Letters to the editor of The Post and Courier expressed the anger of true believers: “At best this is just plain mean and spiteful. At worst it is an attempt to continue the assault on Christian and religious values,” wrote a Charleston resident. “God is love. So these sad souls want to erect a sign asserting their disbelief in love? I suppose they have the right to do so, but why? Where’s the love?”
The sign wasn’t meant to assault anyone, but instead to let secular humanists know there’s a local group out there, says Fred Edwords, spokesman for the American Humanist Association. The national group shepherded this campaign, as well as others over the past year in New York, Denver, Philadelphia, and Washington, D.C.
“We don’t all live in the same neighborhood,” he says. “We’re not on the same block.”
It’s doubtful, Edwords says, that anyone would actually change their mind about faith because of what they read on a billboard.
“But to many people, the idea that somebody may say it’s an acceptable option — the very idea is offensive,” he says.
The Celebrity Atheist
There was another atheist foray into the Bible Belt recently, when Dan Barker visited an SHL meeting earlier this month.
Barker does not claim to be a missionary of atheism, but there’s hardly a better way to describe him. As co-president of the Freedom From Religion Foundation (www.FFRF.org), Barker travels the world, speaking to groups and debating in the name of free thought and secular values. And he knows the drill. Once an ordained minister and missionary traveling the U.S. and Mexico, Barker spread the Christian gospel for nearly 20 years.
Eight of those years he spent in his car with his wife and two children, driving cross country, preaching, living on faith and “love offerings,” and waiting for Jesus to come at any moment. Then came the day in 1983 when he could do it no longer. He had lost his faith, and with it his profession, his marriage, his friends, and social standing. But the end was the beginning for Barker. “Born again” as an atheist, he tells his story in his new book, Godless: How an Evangelical Preacher Became One of America’s Leading Atheists.
The foreword to Godless was penned by Dawkins, the world’s foremost atheist. He calls Barker, “The most eloquent witness of internal delusion that I know — a triumphantly smiling refugee from the zany world of American fundamentalist Protestantism … (Barker) knows deeply what it is like to be a wingnut, a fish-head, a fully paid-up nutjob, an all singing, all glossolaliaing religious fruit bat.”
This reformed fruit bat told the story of his “road from Damascus” to a group of more than 100 sympathetic Charlestonians.
“I was one of those people you don’t want to sit next to on a bus,” he said of his days as an evangelist. “I was one of those people who would walk right up to you on the street and ask, ‘Are you saved?'”
In time, his sermons became less about hellfire and more about love, Barker said, as he grew tired of waiting for Jesus to make his imminent appearance. He transitioned into one of those “liberal theologians” he used to denounce. The process took four or five years, but by 1983, he knew he could not tell the lie any longer.

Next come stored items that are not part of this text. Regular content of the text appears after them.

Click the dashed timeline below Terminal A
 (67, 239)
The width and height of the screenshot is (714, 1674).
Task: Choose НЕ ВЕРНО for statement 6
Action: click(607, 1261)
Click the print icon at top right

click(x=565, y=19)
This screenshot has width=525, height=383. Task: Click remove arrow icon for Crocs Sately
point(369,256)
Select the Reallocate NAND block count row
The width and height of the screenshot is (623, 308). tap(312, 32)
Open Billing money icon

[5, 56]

America is becoming more like Europe, Barker said, and the evidence is in the 20-somethings, the most secular demographic in the nation.
The crowd of 102 at SHL’s February event broke the attendance for a meeting by more than 40, and the difference was made up largely of newcomers, Lamb says.

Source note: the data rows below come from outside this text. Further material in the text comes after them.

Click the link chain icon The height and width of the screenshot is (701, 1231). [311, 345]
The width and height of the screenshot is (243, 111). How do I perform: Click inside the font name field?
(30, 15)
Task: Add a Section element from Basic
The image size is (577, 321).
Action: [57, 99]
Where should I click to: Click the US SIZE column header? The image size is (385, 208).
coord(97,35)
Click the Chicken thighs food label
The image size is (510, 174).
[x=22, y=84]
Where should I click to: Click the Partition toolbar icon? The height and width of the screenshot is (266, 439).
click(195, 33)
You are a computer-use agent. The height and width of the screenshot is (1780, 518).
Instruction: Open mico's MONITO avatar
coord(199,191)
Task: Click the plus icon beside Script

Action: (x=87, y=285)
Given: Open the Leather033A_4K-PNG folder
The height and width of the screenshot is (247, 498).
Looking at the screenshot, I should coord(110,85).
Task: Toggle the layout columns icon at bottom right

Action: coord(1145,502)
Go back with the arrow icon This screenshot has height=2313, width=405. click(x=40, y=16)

He’s hopeful the SHL can maintain the momentum in the coming months. The contract on the billboard runs out on Feb. 25, but it may put the sign back up for another campaign in the fall and then maybe once or twice a year after that, Lamb says.

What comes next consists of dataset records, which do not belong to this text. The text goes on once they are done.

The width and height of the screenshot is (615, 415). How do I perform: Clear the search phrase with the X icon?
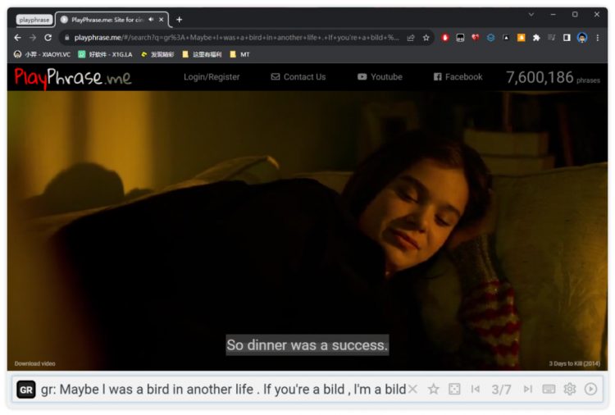click(413, 389)
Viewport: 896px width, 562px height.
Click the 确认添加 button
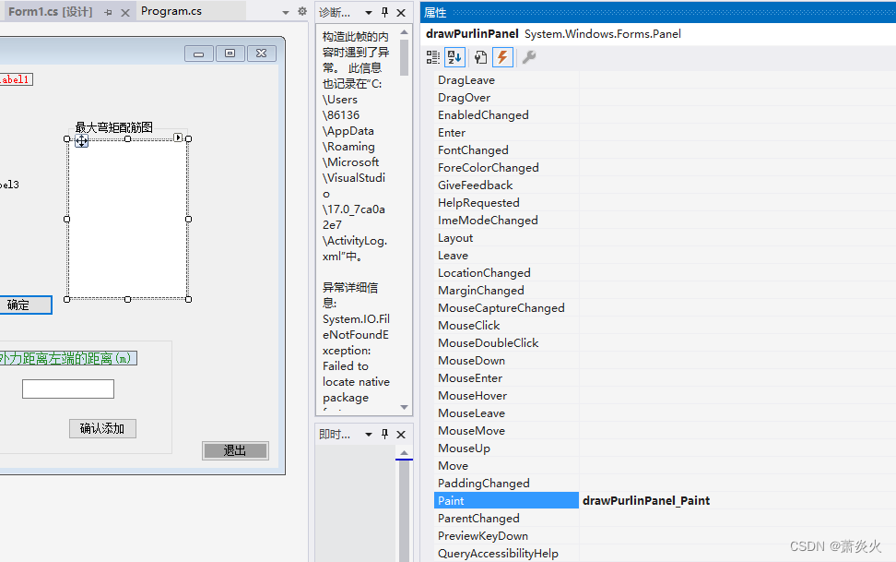(102, 428)
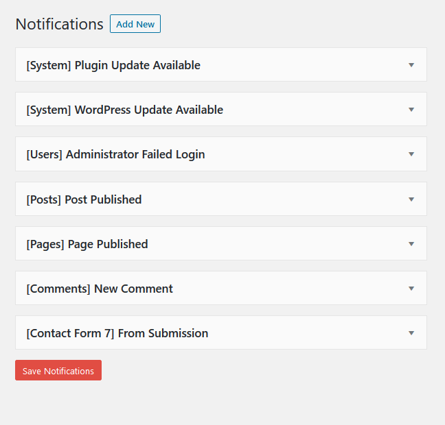Select the 'Post Published' name text
This screenshot has height=425, width=445.
coord(103,199)
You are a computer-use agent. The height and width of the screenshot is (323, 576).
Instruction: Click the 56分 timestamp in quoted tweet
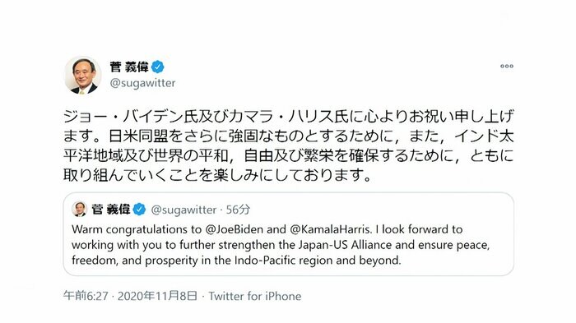(x=238, y=210)
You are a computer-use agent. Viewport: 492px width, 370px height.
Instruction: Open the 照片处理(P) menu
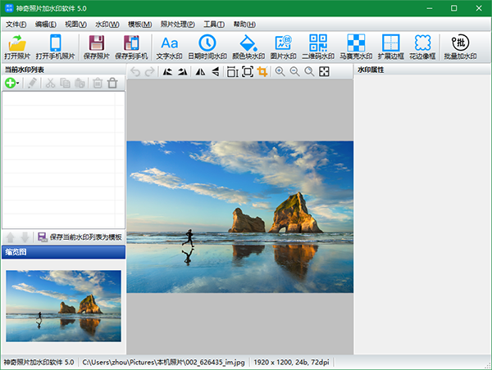[177, 25]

The focus of the billboard and the SHL meetings may be to assemble like minds, but Lamb sees a lesson for the faith-based detractors when he looks out at the crowd that came to the February event.
“Every single person attending that meeting was friendly and compassionate,” he says. “At that moment I wished some of the religious leaders who continue to perpetuate lies about secular humanists were in attendance.”